> [TASK DETAILS]: Output every one of the following entries again, line for line and unchanged.

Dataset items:
· · · ·
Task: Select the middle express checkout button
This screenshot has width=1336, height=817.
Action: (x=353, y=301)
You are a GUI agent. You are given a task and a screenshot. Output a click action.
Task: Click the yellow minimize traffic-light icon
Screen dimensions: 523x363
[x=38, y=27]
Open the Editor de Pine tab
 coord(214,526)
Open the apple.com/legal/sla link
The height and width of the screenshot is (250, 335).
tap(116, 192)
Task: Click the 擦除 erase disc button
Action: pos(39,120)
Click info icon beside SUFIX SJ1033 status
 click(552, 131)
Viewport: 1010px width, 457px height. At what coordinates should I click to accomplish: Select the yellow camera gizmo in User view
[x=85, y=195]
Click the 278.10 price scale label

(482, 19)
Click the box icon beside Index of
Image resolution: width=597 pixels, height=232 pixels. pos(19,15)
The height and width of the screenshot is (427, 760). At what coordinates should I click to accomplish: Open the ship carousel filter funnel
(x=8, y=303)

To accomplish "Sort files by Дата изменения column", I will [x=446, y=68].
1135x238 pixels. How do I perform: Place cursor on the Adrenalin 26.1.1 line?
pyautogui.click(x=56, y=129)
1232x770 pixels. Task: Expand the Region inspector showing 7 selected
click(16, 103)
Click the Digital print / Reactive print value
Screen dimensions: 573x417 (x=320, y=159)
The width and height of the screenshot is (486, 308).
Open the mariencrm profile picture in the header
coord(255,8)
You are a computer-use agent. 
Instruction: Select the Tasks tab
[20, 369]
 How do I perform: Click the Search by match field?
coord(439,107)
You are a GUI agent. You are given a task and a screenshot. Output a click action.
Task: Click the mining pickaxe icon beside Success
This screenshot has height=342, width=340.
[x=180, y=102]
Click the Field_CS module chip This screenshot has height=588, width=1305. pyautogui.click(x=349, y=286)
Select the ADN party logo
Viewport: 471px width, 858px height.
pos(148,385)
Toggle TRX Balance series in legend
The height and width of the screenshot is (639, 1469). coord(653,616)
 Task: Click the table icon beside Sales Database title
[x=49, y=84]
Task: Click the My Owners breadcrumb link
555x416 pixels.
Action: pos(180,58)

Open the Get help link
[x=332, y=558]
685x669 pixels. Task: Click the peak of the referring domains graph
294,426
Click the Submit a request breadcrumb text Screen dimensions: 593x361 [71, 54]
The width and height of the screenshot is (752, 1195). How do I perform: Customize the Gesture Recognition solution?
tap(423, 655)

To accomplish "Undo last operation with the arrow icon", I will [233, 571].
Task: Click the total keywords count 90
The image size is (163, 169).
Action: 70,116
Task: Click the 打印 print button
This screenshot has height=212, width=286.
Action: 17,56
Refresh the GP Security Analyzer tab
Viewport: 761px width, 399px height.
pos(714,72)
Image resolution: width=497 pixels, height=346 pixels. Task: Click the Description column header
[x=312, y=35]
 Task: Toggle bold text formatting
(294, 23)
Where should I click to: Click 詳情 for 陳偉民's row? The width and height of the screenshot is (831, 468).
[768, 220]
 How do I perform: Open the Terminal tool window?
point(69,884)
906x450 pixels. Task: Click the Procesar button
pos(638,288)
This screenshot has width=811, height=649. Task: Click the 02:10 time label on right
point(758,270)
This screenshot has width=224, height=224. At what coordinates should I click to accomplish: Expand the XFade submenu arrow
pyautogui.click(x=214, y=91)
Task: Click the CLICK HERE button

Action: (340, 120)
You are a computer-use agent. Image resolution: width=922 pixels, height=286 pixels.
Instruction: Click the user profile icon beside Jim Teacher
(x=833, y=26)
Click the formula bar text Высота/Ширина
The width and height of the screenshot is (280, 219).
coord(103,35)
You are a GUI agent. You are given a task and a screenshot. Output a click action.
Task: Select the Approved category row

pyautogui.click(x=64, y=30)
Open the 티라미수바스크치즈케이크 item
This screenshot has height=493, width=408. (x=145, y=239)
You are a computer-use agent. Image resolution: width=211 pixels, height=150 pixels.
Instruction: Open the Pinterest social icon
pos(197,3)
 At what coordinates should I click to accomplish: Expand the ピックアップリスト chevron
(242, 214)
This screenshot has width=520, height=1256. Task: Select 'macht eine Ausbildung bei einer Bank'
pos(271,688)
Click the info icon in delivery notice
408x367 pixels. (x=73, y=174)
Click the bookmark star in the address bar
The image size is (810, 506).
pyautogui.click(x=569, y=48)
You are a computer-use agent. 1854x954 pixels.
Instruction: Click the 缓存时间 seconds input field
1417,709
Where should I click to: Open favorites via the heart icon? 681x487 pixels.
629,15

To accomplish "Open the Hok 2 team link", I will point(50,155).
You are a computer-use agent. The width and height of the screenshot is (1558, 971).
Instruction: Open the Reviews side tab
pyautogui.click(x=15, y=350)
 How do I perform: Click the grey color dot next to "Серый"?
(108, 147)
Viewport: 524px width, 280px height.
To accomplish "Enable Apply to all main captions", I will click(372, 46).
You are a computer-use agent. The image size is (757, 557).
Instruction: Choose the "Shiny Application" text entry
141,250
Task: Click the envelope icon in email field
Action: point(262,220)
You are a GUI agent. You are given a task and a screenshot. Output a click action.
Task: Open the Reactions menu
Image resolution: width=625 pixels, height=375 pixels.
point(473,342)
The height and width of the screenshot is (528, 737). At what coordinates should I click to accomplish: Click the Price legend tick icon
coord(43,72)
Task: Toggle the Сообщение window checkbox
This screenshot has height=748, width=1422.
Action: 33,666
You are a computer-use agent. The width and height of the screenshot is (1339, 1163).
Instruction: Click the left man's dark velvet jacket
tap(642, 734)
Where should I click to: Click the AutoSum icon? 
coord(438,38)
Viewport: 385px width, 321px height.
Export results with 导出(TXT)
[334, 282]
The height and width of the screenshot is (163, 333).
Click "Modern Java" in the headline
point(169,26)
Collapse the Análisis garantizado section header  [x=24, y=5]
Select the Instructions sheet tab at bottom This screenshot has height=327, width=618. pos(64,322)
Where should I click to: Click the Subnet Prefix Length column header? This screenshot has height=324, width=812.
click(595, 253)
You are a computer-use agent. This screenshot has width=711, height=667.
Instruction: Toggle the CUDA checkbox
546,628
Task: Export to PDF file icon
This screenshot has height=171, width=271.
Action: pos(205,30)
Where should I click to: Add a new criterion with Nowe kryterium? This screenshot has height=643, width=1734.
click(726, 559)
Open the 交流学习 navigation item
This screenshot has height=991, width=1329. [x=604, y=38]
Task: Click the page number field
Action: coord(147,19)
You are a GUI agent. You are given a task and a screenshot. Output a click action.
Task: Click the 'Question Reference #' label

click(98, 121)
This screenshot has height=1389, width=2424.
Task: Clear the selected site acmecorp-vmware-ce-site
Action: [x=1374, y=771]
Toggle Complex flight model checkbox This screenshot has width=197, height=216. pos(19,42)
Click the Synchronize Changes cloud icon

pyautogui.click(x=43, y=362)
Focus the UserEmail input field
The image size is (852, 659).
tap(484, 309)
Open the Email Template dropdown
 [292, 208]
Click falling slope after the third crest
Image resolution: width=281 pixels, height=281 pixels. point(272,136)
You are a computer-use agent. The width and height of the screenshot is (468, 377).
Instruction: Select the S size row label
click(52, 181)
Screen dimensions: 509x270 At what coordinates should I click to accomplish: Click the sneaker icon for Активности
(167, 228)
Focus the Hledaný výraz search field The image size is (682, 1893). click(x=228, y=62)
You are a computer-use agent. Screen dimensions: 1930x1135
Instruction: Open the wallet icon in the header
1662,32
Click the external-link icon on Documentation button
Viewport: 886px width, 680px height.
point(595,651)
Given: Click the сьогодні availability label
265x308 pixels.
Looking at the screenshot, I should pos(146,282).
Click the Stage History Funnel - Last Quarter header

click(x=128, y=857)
· · · ·
> [THE COMPLETED TASK]:
Task: Select the middle express checkout button
This screenshot has width=1336, height=817.
Action: (x=353, y=301)
You are a GUI agent. You are given a task and a screenshot. Output a click action.
Task: Click the yellow minimize traffic-light icon
Screen dimensions: 523x363
[x=38, y=27]
Open the Editor de Pine tab
 coord(214,526)
Open the apple.com/legal/sla link
The height and width of the screenshot is (250, 335).
tap(116, 192)
Task: Click the 擦除 erase disc button
Action: pos(39,120)
Click info icon beside SUFIX SJ1033 status
 click(552, 131)
Viewport: 1010px width, 457px height. At what coordinates should I click to accomplish: Select the yellow camera gizmo in User view
[x=85, y=195]
Click the 278.10 price scale label

(482, 19)
Click the box icon beside Index of
Image resolution: width=597 pixels, height=232 pixels. pos(19,15)
The height and width of the screenshot is (427, 760). At what coordinates should I click to accomplish: Open the ship carousel filter funnel
(x=8, y=303)

To accomplish "Sort files by Дата изменения column", I will [x=446, y=68].
1135x238 pixels. How do I perform: Place cursor on the Adrenalin 26.1.1 line?
pyautogui.click(x=56, y=129)
1232x770 pixels. Task: Expand the Region inspector showing 7 selected
click(16, 103)
Click the Digital print / Reactive print value
Screen dimensions: 573x417 (x=320, y=159)
The width and height of the screenshot is (486, 308).
Open the mariencrm profile picture in the header
coord(255,8)
You are a computer-use agent. 
Instruction: Select the Tasks tab
[20, 369]
 How do I perform: Click the Search by match field?
coord(439,107)
You are a GUI agent. You are given a task and a screenshot. Output a click action.
Task: Click the mining pickaxe icon beside Success
This screenshot has height=342, width=340.
[x=180, y=102]
Click the Field_CS module chip This screenshot has height=588, width=1305. pyautogui.click(x=349, y=286)
Select the ADN party logo
Viewport: 471px width, 858px height.
pos(148,385)
Toggle TRX Balance series in legend
The height and width of the screenshot is (639, 1469). coord(653,616)
 Task: Click the table icon beside Sales Database title
[x=49, y=84]
Task: Click the My Owners breadcrumb link
555x416 pixels.
Action: pos(180,58)

Open the Get help link
[x=332, y=558]
685x669 pixels. Task: Click the peak of the referring domains graph
294,426
Click the Submit a request breadcrumb text Screen dimensions: 593x361 [71, 54]
The width and height of the screenshot is (752, 1195). How do I perform: Customize the Gesture Recognition solution?
tap(423, 655)

To accomplish "Undo last operation with the arrow icon", I will [233, 571].
Task: Click the total keywords count 90
The image size is (163, 169).
Action: 70,116
Task: Click the 打印 print button
This screenshot has height=212, width=286.
Action: 17,56
Refresh the GP Security Analyzer tab
Viewport: 761px width, 399px height.
pos(714,72)
Image resolution: width=497 pixels, height=346 pixels. Task: Click the Description column header
[x=312, y=35]
 Task: Toggle bold text formatting
(294, 23)
Where should I click to: Click 詳情 for 陳偉民's row? The width and height of the screenshot is (831, 468).
[768, 220]
 How do I perform: Open the Terminal tool window?
point(69,884)
906x450 pixels. Task: Click the Procesar button
pos(638,288)
This screenshot has width=811, height=649. Task: Click the 02:10 time label on right
point(758,270)
This screenshot has width=224, height=224. At what coordinates should I click to accomplish: Expand the XFade submenu arrow
pyautogui.click(x=214, y=91)
Task: Click the CLICK HERE button

Action: (340, 120)
You are a computer-use agent. Image resolution: width=922 pixels, height=286 pixels.
Instruction: Click the user profile icon beside Jim Teacher
(x=833, y=26)
Click the formula bar text Высота/Ширина
The width and height of the screenshot is (280, 219).
coord(103,35)
You are a GUI agent. You are given a task and a screenshot. Output a click action.
Task: Select the Approved category row

pyautogui.click(x=64, y=30)
Open the 티라미수바스크치즈케이크 item
This screenshot has height=493, width=408. (x=145, y=239)
You are a computer-use agent. Image resolution: width=211 pixels, height=150 pixels.
Instruction: Open the Pinterest social icon
pos(197,3)
 At what coordinates should I click to accomplish: Expand the ピックアップリスト chevron
(242, 214)
This screenshot has width=520, height=1256. Task: Select 'macht eine Ausbildung bei einer Bank'
pos(271,688)
Click the info icon in delivery notice
408x367 pixels. (x=73, y=174)
Click the bookmark star in the address bar
The image size is (810, 506).
pyautogui.click(x=569, y=48)
You are a computer-use agent. 1854x954 pixels.
Instruction: Click the 缓存时间 seconds input field
1417,709
Where should I click to: Open favorites via the heart icon? 681x487 pixels.
629,15

To accomplish "Open the Hok 2 team link", I will point(50,155).
You are a computer-use agent. The width and height of the screenshot is (1558, 971).
Instruction: Open the Reviews side tab
pyautogui.click(x=15, y=350)
 How do I perform: Click the grey color dot next to "Серый"?
(108, 147)
Viewport: 524px width, 280px height.
To accomplish "Enable Apply to all main captions", I will click(372, 46).
You are a computer-use agent. The image size is (757, 557).
Instruction: Choose the "Shiny Application" text entry
141,250
Task: Click the envelope icon in email field
Action: point(262,220)
You are a GUI agent. You are given a task and a screenshot. Output a click action.
Task: Open the Reactions menu
Image resolution: width=625 pixels, height=375 pixels.
point(473,342)
The height and width of the screenshot is (528, 737). At what coordinates should I click to accomplish: Click the Price legend tick icon
coord(43,72)
Task: Toggle the Сообщение window checkbox
This screenshot has height=748, width=1422.
Action: 33,666
You are a computer-use agent. The width and height of the screenshot is (1339, 1163).
Instruction: Click the left man's dark velvet jacket
tap(642, 734)
Where should I click to: Click the AutoSum icon? 
coord(438,38)
Viewport: 385px width, 321px height.
Export results with 导出(TXT)
[334, 282]
The height and width of the screenshot is (163, 333).
Click "Modern Java" in the headline
point(169,26)
Collapse the Análisis garantizado section header  [x=24, y=5]
Select the Instructions sheet tab at bottom This screenshot has height=327, width=618. pos(64,322)
Where should I click to: Click the Subnet Prefix Length column header? This screenshot has height=324, width=812.
click(595, 253)
You are a computer-use agent. This screenshot has width=711, height=667.
Instruction: Toggle the CUDA checkbox
546,628
Task: Export to PDF file icon
This screenshot has height=171, width=271.
Action: pos(205,30)
Where should I click to: Add a new criterion with Nowe kryterium? This screenshot has height=643, width=1734.
click(726, 559)
Open the 交流学习 navigation item
This screenshot has height=991, width=1329. [x=604, y=38]
Task: Click the page number field
Action: coord(147,19)
You are a GUI agent. You are given a task and a screenshot. Output a click action.
Task: Click the 'Question Reference #' label

click(98, 121)
This screenshot has height=1389, width=2424.
Task: Clear the selected site acmecorp-vmware-ce-site
Action: [x=1374, y=771]
Toggle Complex flight model checkbox This screenshot has width=197, height=216. pos(19,42)
Click the Synchronize Changes cloud icon

pyautogui.click(x=43, y=362)
Focus the UserEmail input field
The image size is (852, 659).
tap(484, 309)
Open the Email Template dropdown
 [292, 208]
Click falling slope after the third crest
Image resolution: width=281 pixels, height=281 pixels. point(272,136)
You are a computer-use agent. The width and height of the screenshot is (468, 377).
Instruction: Select the S size row label
click(52, 181)
Screen dimensions: 509x270 At what coordinates should I click to accomplish: Click the sneaker icon for Активности
(167, 228)
Focus the Hledaný výraz search field The image size is (682, 1893). click(x=228, y=62)
You are a computer-use agent. Screen dimensions: 1930x1135
Instruction: Open the wallet icon in the header
1662,32
Click the external-link icon on Documentation button
Viewport: 886px width, 680px height.
point(595,651)
Given: Click the сьогодні availability label
265x308 pixels.
Looking at the screenshot, I should pos(146,282).
Click the Stage History Funnel - Last Quarter header

click(x=128, y=857)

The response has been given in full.